• _EXTRAIT DU DOCUMENT_:

Après deux décennies à jouer le sideman, Bobby Sparks a enregistré partout et à tous moments. Il rassemble une partie de cette œuvre jamais publiée au sein d'un premier album qui explore le funk, le hip hop, le r&b et le jazz. Y figurent Roy Hargrove, Marcus Miller, Lucky Peterson, Michael League et d'autres membres qu'il côtoie au sein des Snarky Puppy.
Expliquez-moi le titre de l’album, Schizophrenia. A quoi cela fait-il référence ?
C’est à propos d’un album qui va dans de nombreux endroits. J’y ai mis du funk, de la musique du monde, du hip hop, toutes ces directions… En l’écoutant, j’ai trouvé qu’il paraissait schizophrène.
Vous avez voulu mettre tout ce que vous aimez dans un même disque ?
Oui, parce que c’est ce que je suis. J’aime toutes sortes de musique. J’aime Miles Davis autant que j’aime Jimi Hendrix ; j’aime Sly Stone autant que Bach ou Mozart. Je suis toujours un étudiant.
Vous écoutez toutes sortes de musiques, mais pouvez-vous imaginer la vôtre sans le groove ?
Ce serait difficile… ! Parce qu’à la fin de la journée on en revient au soul et au funk. C’est ce qui fait danser les gens, c’est ce qui leur fait bouger la tête.
La production a pris beaucoup de place dans l’album. A quel point êtes-vous intervenu à ce sujet ?
J’ai tout dirigé, pensé, planifié pour ce disque. Pour chaque morceau j’avais une idée de producteur derrière la tête. En écrivant l’album, je savais qui je voulais à la batterie, qui jouerait à la basse, à la guitare ou à l’orchestration. Je savais qui serait le plus à même de répondre à mes exigences.
La production, c’est savoir mettre la bonne personne à la bonne place. Aujourd’hui c’est devenu un sujet sensible parce que les gens pensent être des producteurs parce qu’ils travaillent sur Logic. Mais, à l’époque, celle de l’âge d’or de Quincy Jones, il s’agissait de recruter les bonnes personnes, comme un chef d’orchestre. Mais ça c’était le bon vieux temps, quand il y avait beaucoup de budget pour engager les musiciens. Aujourd’hui c’est fait différemment. J’envoie des fichiers à des musiciens qui enregistrent leur partie de leur côté. On construit les morceaux comme ça, sans avoir nécessairement joué ensemble… Cela coûte beaucoup d’argent d’aller en studio, de faire venir des mecs en avion, de les mettre dans un hôtel… Aujourd’hui, avec la technologie, tu peux bosser avec Logic, Protools et envoyer une base aux mecs.

• _TÂCHE À RÉALISER_:
Recopiez fidèlement le passage de l'entretien avec Bobby Sparks, de « Vous écoutez toutes » à « bouger la tête. ». Les lignes ci-après proviennent d'une source distincte.

• _DONNÉES SOURCES_:
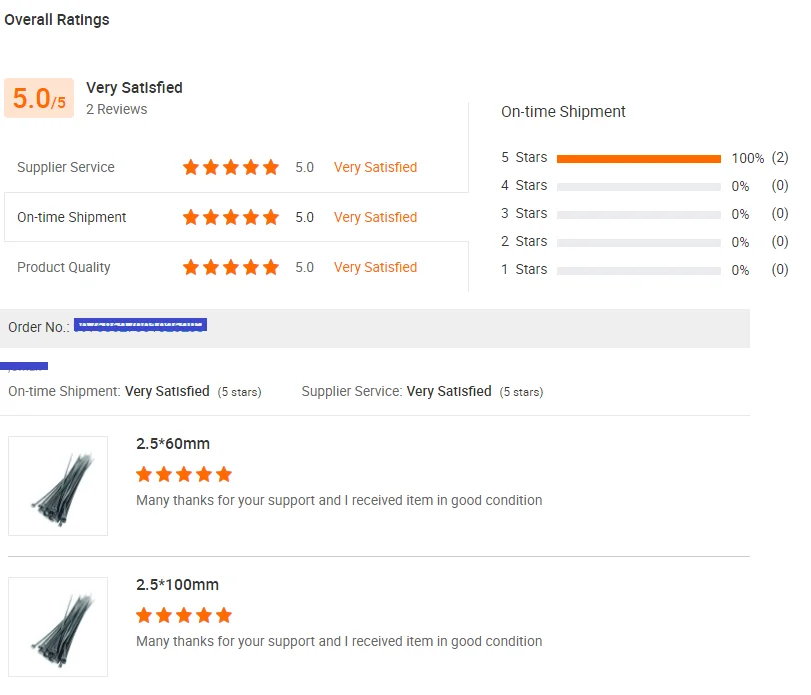Click the Supplier Service star rating

pos(231,167)
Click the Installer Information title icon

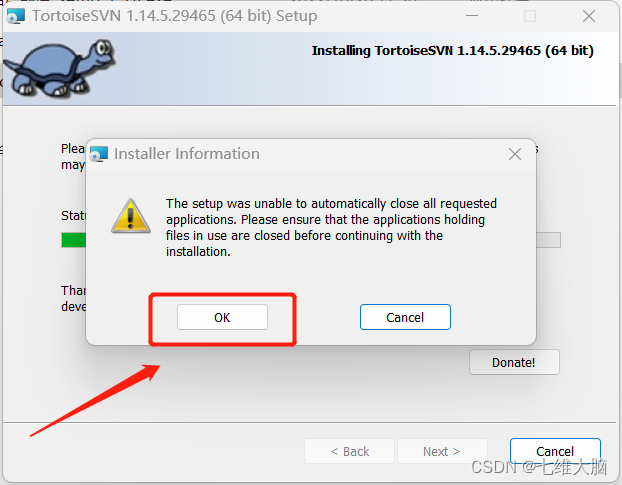pos(99,154)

• _RÉPONSE ATTENDUE_:
Vous écoutez toutes sortes de musiques, mais pouvez-vous imaginer la vôtre sans le groove ?
Ce serait difficile… ! Parce qu’à la fin de la journée on en revient au soul et au funk. C’est ce qui fait danser les gens, c’est ce qui leur fait bouger la tête.